Now that we have computed all of the summaries, we can plot them with error bars on the original distributions.

In [48]:
fig, ax = plt.subplots(2, 2, figsize=(8, 8))
sps = [(0,0), (0,1), (1,0), (1,1)]
for i, name in enumerate(names):
    # In case of long tail, only keep smaller values
    inds = df[name] < 25.0

    # Make histogram
    n, b, p = ax[sps[i]].hist(df.loc[inds, name], histtype='step', 
                              color='black', normed=True, bins=50, lw=1,
                              label=None)
    
    # Get y-value for Gaussian error bar
    ylims = ax[sps[i]].get_ylim()
    y_gauss = ylims[1] / 2.0 + ylims[1] * 0.1

    # Get y-value for quantile error bar
    y_quantile = ylims[1] / 2.0
    
    # Get y-value for HPD error bar
    y_hpd = ylims[1] / 2.0 - ylims[1] * 0.1

    # Plot Gaussian error bar
    mean = df_summary.loc['mean', name]
    std = df_summary.loc['std', name]
    dot, = ax[sps[i]].plot(mean, y_gauss, 'o')
    ax[sps[i]].plot([mean - 1.96 * std, mean + 1.96 * std], 
                    [y_gauss, y_gauss], '-', color=dot.get_color(),
                    label='mean/std')

    # Plot quantile error bar
    low = df_summary.loc['2.5', name]
    median = df_summary.loc['median', name]
    high = df_summary.loc['97.5', name]
    dot, = ax[sps[i]].plot(median, y_quantile, 'o')
    ax[sps[i]].plot([low, high], [y_quantile, y_quantile], '-', 
                    color=dot.get_color(), label='quantile')
    
    # Plot HPD error bar
    low = df_summary.loc['hpd_low', name]
    high = df_summary.loc['hpd_high', name]
    mode = df_summary.loc['mode', name]
    dot, = ax[sps[i]].plot(mode, y_hpd, 'o')
    ax[sps[i]].plot([low, high], [y_hpd, y_hpd], '-', 
                    color=dot.get_color(), label='mode/HPD')
    
    # Plot labeling
    ax[sps[i]].set_xlabel(r'$x$', fontsize=14)
    ax[sps[i]].set_title(name)
    ax[sps[i]].set_ylim((-0.02*np.max(n), np.max(n)*1.02))

ax[0,0].legend(loc='upper right')
plt.tight_layout()

Relative merits of each method

  • The mean/std does not respect bounds on the posterior, nor any asymmetry. Unless we are going for speed and using a MAP finder/Gaussian approximation, there is no need for this method or summarizing the posterior.
  • The primary advantage of the quantile approach is that it is very easy to interpret, especially for the researcher uninitiated to Bayesian statistics. It does not suffer from the problems that the mean/std method does. It does not rely on any approximations.
  • The HPD method gives just that: where the parameter value is most likely to fall, which is not necessarily the interquantile region with the median at its center. It is also nice to know the most probable parameter value. The drawback is the possible difficulty of interpretability for the uninitiated.

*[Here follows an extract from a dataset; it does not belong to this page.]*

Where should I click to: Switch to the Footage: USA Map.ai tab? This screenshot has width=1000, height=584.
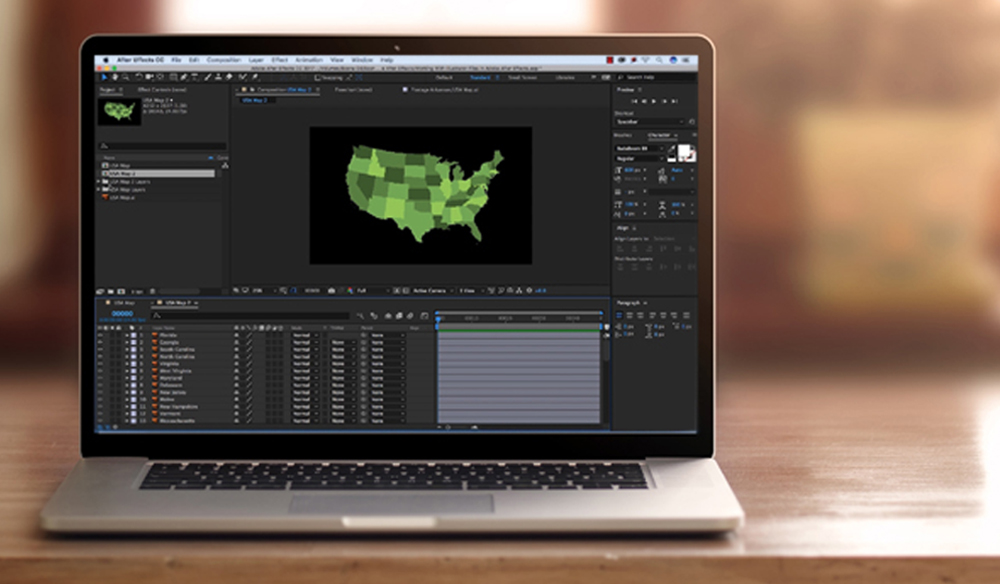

In any case, attempting to describe a multi-modal posterior with an error bar is misleading and futile.

How to display the summary in text.

One issue that may be worrying you is how to report the asymmetric error bars in text. This is best seen by example. For the example of the long tailed, we may report the mode with HPD as $1.25^{+13.56}_{-1.22}$.